13 IX 1683 w nocy

Jedyna duszy i serca pociecho, najśliczniejsza i najukochańsza Marysieńku!

Bóg i Pan nasz na wieki błogosławiony dał zwycięstwo i sławę narodowi naszemu, o jakiej wieki przeszłe nigdy nie słyszały. Działa wszystkie, obóz wszystek, dostatki nieoszacowane dostały się w ręce nasze. Nieprzyjaciel, zasławszy trupem pola i obóz, ucieka w konfuzji*.

Wezyr tak uciekł od wszystkiego, że ledwo na jednym koniu i w jednej sukni. Mam wszystkie znaki jego wezyrskie, które nad nim noszą; chorągiew mahometańską, którą mu dał cesarz jego na wojnę i którą dziś jeszcze posłałem do Rzymu Ojcu św.
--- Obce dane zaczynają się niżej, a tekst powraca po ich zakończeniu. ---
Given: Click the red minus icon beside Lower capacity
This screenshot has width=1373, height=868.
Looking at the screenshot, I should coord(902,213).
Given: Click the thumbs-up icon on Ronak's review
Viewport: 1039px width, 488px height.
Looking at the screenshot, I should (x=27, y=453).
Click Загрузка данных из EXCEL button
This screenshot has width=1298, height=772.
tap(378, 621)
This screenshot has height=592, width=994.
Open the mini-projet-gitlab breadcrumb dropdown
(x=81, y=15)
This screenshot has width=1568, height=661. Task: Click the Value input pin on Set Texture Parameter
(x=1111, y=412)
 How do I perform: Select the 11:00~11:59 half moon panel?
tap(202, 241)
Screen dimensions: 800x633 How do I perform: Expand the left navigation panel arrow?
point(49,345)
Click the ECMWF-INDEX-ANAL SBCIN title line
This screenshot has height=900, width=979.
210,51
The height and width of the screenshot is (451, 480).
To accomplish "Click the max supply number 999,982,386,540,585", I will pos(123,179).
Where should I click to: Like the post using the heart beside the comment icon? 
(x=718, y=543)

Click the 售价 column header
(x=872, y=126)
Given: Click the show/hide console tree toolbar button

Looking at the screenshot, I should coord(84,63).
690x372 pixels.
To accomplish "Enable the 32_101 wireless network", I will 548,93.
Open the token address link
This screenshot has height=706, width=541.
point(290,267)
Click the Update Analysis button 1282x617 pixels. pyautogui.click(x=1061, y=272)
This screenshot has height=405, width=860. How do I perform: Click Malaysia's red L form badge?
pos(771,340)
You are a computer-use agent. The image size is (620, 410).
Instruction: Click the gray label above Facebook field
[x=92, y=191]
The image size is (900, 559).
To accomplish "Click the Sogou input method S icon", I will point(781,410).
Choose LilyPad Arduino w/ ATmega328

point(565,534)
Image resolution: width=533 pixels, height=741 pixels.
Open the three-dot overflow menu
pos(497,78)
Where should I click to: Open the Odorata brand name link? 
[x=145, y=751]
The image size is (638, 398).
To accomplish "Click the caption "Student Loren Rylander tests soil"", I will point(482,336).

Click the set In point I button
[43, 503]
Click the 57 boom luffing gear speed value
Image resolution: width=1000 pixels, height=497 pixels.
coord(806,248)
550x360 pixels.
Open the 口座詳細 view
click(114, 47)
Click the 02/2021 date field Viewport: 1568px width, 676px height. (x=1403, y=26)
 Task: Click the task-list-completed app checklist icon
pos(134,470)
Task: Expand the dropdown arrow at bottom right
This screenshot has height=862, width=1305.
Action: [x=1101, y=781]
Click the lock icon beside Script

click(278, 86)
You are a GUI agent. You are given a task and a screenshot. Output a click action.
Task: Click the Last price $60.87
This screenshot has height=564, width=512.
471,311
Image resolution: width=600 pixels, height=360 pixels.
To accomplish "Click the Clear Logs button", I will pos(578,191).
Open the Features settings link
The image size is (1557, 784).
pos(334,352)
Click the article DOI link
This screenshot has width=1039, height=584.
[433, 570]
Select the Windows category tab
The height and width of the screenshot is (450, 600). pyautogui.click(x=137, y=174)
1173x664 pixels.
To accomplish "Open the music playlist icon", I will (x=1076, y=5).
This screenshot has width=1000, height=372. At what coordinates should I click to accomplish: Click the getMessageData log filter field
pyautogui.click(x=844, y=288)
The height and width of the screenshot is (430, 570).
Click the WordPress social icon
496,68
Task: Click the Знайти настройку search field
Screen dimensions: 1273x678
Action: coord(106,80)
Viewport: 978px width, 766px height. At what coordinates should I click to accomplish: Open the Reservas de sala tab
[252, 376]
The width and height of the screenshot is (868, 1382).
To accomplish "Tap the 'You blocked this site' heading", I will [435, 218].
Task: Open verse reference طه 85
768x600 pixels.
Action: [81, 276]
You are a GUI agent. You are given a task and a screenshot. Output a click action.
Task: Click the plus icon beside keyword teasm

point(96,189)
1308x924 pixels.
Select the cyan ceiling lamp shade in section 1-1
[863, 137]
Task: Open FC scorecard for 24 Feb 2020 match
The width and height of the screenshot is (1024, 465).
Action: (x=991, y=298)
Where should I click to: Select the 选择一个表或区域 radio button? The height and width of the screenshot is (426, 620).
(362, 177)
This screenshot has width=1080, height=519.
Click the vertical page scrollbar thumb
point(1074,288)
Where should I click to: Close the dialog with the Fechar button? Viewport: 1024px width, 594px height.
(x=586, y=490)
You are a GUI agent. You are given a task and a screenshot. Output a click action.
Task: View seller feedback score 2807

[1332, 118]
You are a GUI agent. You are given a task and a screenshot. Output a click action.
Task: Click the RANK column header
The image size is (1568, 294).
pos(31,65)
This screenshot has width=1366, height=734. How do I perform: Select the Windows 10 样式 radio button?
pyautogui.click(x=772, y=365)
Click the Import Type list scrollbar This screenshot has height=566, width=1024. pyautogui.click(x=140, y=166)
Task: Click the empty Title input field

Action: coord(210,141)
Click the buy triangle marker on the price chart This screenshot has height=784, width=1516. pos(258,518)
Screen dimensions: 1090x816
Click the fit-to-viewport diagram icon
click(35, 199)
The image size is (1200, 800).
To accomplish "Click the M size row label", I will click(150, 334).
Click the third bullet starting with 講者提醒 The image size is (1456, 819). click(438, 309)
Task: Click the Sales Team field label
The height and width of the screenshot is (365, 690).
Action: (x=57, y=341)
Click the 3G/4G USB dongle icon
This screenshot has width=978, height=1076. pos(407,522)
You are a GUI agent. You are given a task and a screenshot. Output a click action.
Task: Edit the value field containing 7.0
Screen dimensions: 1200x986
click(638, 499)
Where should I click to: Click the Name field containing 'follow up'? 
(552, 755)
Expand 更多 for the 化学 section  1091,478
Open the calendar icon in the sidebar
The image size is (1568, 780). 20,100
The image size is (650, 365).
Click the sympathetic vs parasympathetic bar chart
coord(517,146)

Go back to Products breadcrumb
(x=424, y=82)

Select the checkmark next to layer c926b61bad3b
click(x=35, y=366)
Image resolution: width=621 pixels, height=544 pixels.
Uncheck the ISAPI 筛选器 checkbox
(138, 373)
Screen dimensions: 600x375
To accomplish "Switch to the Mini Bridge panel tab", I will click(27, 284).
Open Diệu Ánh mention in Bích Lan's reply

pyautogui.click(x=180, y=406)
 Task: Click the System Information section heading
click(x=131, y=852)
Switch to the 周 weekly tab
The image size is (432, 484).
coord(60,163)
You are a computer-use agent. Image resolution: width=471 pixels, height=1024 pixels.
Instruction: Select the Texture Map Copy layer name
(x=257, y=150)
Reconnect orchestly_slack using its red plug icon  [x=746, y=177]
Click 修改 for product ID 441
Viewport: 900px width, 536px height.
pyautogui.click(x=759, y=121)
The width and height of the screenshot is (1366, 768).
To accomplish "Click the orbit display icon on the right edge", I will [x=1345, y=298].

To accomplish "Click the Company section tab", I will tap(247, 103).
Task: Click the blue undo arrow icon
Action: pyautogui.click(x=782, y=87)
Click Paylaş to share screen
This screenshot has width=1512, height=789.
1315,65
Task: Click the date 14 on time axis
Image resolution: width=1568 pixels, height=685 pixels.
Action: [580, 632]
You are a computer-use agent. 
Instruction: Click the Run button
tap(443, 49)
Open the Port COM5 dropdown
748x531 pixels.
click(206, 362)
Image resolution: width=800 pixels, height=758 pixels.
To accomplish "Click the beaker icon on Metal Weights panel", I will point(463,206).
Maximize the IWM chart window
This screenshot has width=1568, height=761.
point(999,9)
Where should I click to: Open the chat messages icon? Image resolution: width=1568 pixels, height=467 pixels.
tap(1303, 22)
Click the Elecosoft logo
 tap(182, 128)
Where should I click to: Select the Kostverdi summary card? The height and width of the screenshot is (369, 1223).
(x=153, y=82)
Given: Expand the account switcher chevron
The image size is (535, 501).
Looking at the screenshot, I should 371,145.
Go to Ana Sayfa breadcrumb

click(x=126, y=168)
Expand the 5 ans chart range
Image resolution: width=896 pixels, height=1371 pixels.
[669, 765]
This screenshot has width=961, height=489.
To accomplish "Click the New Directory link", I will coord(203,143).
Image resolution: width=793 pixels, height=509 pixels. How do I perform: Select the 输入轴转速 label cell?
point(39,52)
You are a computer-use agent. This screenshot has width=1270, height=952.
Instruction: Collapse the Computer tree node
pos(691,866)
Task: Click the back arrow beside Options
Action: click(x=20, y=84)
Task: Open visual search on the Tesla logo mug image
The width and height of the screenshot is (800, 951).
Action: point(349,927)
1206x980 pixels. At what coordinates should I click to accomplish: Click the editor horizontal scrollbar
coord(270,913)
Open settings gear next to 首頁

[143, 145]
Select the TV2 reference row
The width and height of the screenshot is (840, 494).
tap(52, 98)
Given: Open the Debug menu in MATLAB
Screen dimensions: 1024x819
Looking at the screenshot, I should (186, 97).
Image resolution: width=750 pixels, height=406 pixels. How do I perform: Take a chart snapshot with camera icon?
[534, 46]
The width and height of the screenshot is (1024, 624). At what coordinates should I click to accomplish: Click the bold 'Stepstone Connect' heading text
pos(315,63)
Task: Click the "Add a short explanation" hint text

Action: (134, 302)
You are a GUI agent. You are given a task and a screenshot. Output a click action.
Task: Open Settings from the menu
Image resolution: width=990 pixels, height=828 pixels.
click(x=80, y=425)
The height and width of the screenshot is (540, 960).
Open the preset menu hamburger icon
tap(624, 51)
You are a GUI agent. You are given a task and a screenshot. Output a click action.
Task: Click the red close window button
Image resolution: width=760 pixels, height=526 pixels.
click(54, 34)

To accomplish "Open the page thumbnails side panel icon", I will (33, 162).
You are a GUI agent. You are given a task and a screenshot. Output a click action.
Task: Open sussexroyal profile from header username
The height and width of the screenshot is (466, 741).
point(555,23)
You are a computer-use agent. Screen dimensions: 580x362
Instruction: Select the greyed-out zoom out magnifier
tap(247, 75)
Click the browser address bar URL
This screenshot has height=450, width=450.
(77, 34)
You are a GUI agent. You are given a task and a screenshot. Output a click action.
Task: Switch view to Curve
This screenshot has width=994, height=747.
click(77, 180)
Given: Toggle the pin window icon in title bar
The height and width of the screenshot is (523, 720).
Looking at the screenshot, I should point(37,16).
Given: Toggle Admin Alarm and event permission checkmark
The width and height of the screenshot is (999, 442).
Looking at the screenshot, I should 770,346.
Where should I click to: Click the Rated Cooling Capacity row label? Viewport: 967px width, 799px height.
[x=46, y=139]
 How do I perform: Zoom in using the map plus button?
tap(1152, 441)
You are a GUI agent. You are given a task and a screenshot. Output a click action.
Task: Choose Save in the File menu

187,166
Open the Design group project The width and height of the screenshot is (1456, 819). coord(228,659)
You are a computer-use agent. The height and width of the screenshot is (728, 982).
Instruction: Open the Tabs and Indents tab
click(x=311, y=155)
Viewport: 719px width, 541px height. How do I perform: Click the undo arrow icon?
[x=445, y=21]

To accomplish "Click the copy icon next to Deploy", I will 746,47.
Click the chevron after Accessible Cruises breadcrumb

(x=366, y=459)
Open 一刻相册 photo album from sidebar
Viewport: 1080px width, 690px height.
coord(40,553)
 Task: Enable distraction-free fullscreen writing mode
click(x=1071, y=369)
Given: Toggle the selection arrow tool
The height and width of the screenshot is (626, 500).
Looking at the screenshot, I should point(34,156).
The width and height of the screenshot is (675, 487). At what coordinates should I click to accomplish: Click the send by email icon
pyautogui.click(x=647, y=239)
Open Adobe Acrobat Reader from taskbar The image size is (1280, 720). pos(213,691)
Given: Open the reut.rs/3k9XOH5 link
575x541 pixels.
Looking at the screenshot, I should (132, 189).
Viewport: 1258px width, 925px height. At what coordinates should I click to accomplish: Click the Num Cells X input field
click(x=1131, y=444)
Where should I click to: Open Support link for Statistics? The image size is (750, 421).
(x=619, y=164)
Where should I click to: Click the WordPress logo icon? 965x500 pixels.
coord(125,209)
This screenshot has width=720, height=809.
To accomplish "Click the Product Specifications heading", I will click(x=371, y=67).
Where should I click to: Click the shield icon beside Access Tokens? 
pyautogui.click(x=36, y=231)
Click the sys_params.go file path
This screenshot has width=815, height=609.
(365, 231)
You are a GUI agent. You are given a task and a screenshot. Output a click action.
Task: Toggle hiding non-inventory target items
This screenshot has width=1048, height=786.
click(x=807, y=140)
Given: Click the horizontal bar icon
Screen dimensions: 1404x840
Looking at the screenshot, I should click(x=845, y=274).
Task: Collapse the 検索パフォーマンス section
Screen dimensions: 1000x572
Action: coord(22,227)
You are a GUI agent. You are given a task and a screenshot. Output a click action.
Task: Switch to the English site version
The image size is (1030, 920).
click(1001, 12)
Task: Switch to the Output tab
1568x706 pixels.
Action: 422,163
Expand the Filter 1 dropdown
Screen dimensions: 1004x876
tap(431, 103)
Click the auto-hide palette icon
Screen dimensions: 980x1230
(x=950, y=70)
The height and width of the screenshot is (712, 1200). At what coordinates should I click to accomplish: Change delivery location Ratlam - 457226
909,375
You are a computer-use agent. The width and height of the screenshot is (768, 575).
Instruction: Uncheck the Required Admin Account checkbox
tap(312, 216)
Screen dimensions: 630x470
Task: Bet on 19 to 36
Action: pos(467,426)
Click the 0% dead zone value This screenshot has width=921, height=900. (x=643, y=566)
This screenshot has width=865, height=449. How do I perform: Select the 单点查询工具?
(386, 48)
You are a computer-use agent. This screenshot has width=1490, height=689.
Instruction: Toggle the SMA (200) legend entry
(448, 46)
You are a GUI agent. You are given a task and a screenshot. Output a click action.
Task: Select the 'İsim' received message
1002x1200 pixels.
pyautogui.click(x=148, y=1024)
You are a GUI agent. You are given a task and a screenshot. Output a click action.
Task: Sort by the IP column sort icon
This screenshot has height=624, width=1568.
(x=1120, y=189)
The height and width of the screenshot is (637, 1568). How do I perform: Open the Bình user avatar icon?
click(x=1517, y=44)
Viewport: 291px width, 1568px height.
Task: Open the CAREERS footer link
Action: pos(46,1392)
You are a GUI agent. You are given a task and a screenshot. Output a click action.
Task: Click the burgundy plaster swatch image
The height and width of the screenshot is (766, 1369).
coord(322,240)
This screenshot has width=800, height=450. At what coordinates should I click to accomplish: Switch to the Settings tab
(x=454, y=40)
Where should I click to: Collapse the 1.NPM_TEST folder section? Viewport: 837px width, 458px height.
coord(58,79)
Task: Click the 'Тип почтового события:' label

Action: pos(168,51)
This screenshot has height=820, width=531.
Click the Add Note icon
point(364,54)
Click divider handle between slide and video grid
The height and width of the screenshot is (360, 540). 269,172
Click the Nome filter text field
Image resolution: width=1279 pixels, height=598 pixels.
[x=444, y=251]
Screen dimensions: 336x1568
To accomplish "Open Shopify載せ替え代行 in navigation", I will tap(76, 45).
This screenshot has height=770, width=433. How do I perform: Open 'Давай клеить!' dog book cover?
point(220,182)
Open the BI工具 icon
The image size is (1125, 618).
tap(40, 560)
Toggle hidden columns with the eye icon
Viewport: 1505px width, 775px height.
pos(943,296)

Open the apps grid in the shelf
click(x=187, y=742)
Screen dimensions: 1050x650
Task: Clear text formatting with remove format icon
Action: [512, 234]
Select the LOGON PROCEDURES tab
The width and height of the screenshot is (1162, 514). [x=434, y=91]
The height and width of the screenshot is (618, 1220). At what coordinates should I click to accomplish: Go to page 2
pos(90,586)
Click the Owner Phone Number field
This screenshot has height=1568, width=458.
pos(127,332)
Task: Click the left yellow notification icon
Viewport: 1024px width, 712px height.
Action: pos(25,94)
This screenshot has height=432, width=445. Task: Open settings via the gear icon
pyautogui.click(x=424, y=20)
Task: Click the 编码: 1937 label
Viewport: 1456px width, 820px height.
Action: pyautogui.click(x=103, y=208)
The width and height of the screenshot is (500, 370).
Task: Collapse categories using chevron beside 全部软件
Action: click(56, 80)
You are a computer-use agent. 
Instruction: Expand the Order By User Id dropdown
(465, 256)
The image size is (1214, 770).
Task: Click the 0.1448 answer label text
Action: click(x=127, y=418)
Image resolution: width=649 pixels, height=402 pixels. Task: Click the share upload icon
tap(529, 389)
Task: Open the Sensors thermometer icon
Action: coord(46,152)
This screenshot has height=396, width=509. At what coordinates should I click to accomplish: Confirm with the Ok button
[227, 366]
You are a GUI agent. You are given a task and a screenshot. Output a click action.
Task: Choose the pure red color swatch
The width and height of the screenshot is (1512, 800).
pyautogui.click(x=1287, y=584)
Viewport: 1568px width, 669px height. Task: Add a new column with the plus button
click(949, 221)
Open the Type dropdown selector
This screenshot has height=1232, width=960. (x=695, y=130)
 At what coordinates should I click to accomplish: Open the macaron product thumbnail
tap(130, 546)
Przybiegały do mnie książęta, ściskając mię za szyję a całując w gębę, generałowie zaś w ręce i w nogi; cóż dopiero żołnierze! Wszystko to całowało, obłapiało, swym Salwatorem* zwało. Sam lud wszystek pospolity całował mi ręce, nogi, suknie; drudzy się tylko dotykali, wołając: „Ach, niech tę rękę tak waleczną całujemy!”.


Jan III Sobieski, Listy do Marysieńki, 1683 rok.



* konfuzja – dawniej: zamieszanie, nieporządek

* salwator – zbawca, wybawiciel



Praca z tekstem

1. Komu Sobieski zawdzięcza zwycięstwo?

2. Co się stało z pokonanymi Turkami i ich dowódcą?

3. Jakie przedmioty wpadły w ręce Sobieskiego?

4. Kto i w jaki sposób wyrażał wdzięczność polskiemu królowi



Odpowiedź :

Odpowiedź:

1. Sobieski zawdzięcza zwycięstwo Panu Bogu.

2. Wielu z nich  zginęło podczas bitwy, a ich trupy zasłały pola i obóz, pozostali uciekli z wezyrem w popłochu.

3. W ręce Jana Sobieskiego wpadły nieoszacowane bogactwa pozostawione w obozie, znaki wezyrskie, oraz chorągiew mahometańska, którą król posłał do Rzymu Ojcu św.

4. Wdzięczność polskiemu królowi wyrażali generałowie, książęta, żołnierze, a także prosty lud, całując ręce, nogi i suknie wybawiciela.